There was no set formula of book usage. Some used a minimal amount (such as FA together with a course) and others used a whole bunch. High Yield Biochemistry seems to have a lot of mixed reviews on Amazon.


4. No surprise about the “Gold Standard” Qbank.

USMLE World was used by almost all 250+ candidates. This Qbank has pretty much become a must-do. One candidate used Kaplan Q bank alone. Others used a combination of UW, Kaplan and USMLE Rx.

In terms of boosting Step 1 score, it may be useful for you to do more than one Qbank if you have the time and money, such as the combination mentioned above.


5. Do practice questions.

Many used NBMEs to test their progress. One mentioned also using USMLE World Self Assessments.
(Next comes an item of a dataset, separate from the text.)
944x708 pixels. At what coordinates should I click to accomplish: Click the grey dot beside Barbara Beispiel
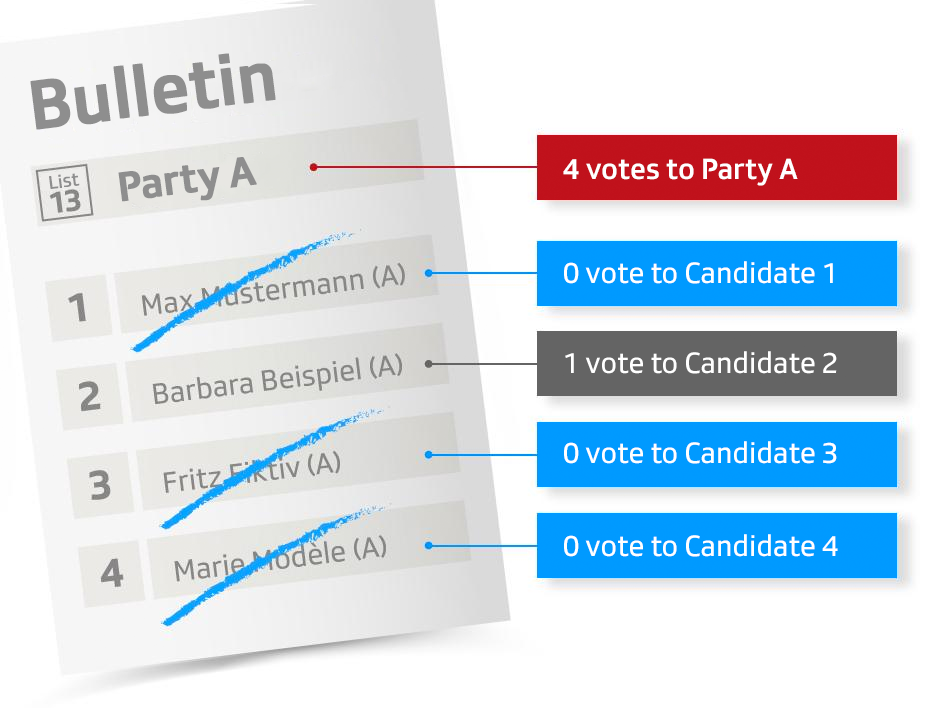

I actually did not do any NBMEs during my own preparation. This is one area that I would have done differently. By the time I thought of starting NBMEs I think I only had around 2 weeks to go until my exam. That was just too late! I decided not to do any NBMEs as I did not want to postpone my exam and I just felt ready. If I was to do my preparation again I would have interspersed NBMEs during my studies.


6. There was no “golden rule” for length of preparation time

Serious study time varied from 5 weeks to 7 months. The shorter preparation time tended to be American Medical Students. IMGs studied for 3-7 months on average.

The lesson here is for you to know yourself and your situation. Do you have a lot of time? Are you working full-time? Do you have children? How much basic sciences do you already know? Strategize carefully, adjust when necessary and don’t let other people stress you out when you find out that their preparation duration is different to yours.


7. Don’t study 7 days per week.

Most studied 6 days/wk. Many advised against studying 7 days per week to avoid burn out. One said “whatever plan you make is the right plan.” Don’t worry too much about what others are doing and focus on what is best for you. Needless to say, study scheduled varied greatly. Most incorporated studying with question banks. Some also were intentional about taking time to socialize and exercise (which I really like!).

The hardest working candidate studied from 11am-7:30pm with a 30-minute lunch and 15-minute nap. This person then studied from 7:30-10:00pm. From 10pm-midnight he did USMLE World. Then he went on forums from midnight-2pm (what a machine!). Saturday was a half day and Sundays were off. Now I don’t think I could have sustain this at all, plus I was working full-time during Step 1 preparation! Point being, try to make a workable, sustainable schedule for yourself.


8. Tips varied widely so take what’s helpful and leave the rest.

-Set a goal and start studying early (starting early was a very frequently mentioned tip)
-Make sure you know the concepts. Don’t just rote learn
-Find a good place to study. Library can be great (I agree!)
-Make sure you are smart about how you revise mistakes from Qbanks (eg. write down mistakes and go over them carefully)


Summary

-You don’t have to be extremely smart to get 250+ on Step 1. This score has been achieved by "average" medical students and graduates.
-You do have to strategize carefully, choose the right books, courses and Qbanks to fit your situation.
-Set a realistic study schedule for yourself and don’t let others stress you out when their plan looks completely different.
-Don’t burn out! Avoid studying more than 6 days per week.

Was this post helpful to you? Are their points that you may want to implement in your own preparation?